Long before I ever began doing genealogical research I was fascinated by cemeteries - not only the look and feel of the cemetery but also the individual tombstones. Except for the flat-as-pancakes "Memorial Parks" that are in favor today and which have no ambience whatsoever, there is nothing I like more than a cemetery with character.

When I was five and my sister three, my dad used to take us for walks in the old pioneer cemetery in Whittier, California. My mother always threw a fit about us going; she felt walking on the graves was desecrating them. My dad held tightly to our hands as we crossed Beverly Boulevard to get to the cemetery, and I'm sure it was that closeness to him, as well as his interest in the tombstone inscriptions and his helping us to identify the letters of the alphabet on them, that gave both sis and me a similar feeling about cemeteries. We loved 'em.

Thank goodness cemeteries are not alike. My cousin photographs tombstones in rural North Carolina for Find-A-Grave, and those cemeteries do not look like California's cemeteries.

Nor does this Alabama cemetery, with a house built over some tombstones, look like anything I've seen before.


On the internet I found this charming picture of some grave markers found in a Guatemala cemetery. Oh, I could go for this kind of headstone, were I to be buried and not cremated.


And in a Moscow cemetery I found this really lovely artwork. I wonder about the life that it represents....something I will never know.


I was surprised to see the full-to-overflowing Jewish cemtery in Manchester, England where Jerry's mom's relatives are all buried. There's not a blade of grass to be found.

And the Internet provided this most dramatic marker! Again, what is the story behind this beautiful piece of art? I wonder.



But my most favorite cemetery is the one I did my research in when I lived in Istanbul. It was the Protestant Cemetery, and in it was an American section where burials of American Citizens who died in Istanbul as early as 1832 were held.

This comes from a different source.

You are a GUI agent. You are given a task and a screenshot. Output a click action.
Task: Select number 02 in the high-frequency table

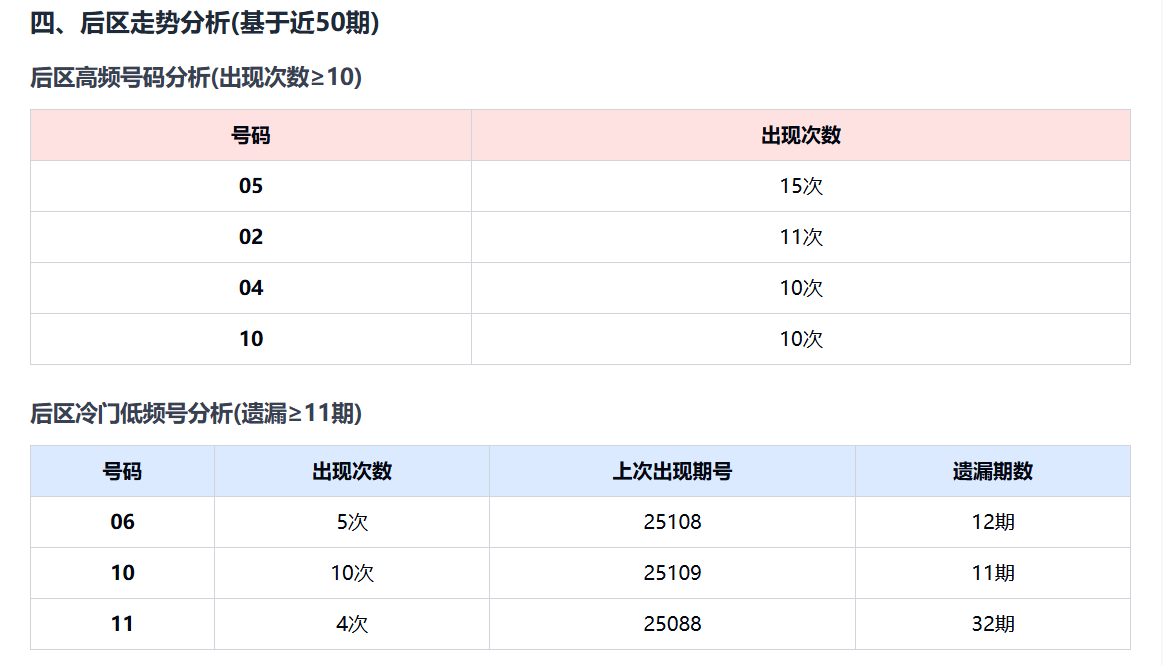click(251, 237)
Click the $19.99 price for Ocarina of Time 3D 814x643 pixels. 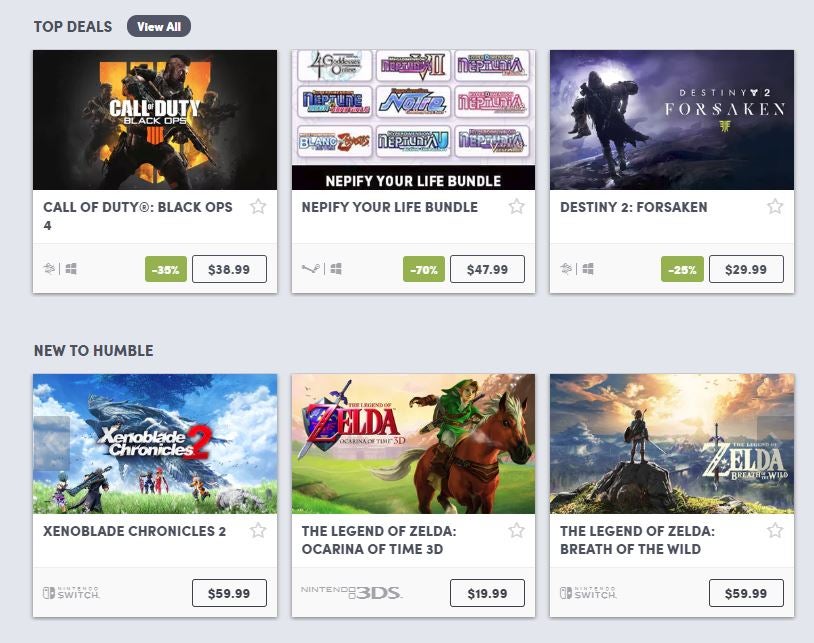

In the book I prepared for this work, I described the cemetery like this: If one likes old cemeteries and is not obsessively fussy, one will like this one. It is neither gloomy nor morbid, and its feel changes with the seasons. In winter it is muted and still, with perhaps a dusting of powdery snow. In spring the sunlight dapples its way through new growth and onto the wet tombstones, drying winter from their faces. The bustle of summer spills over into the cemetery from the street outside the cemetery walls, linking its stillness with the sounds of a living people who know best how to enjoy the hot sultry summer months. And with fall comes the glorious silk leaves of amber, crimson, copper and gold, weaving their way towards the ground, draping themselves like shawls over and around the hand-carved stones. I've been in the cemetery during each of these seasons, and I believe it is as fine a place of rest as one could want.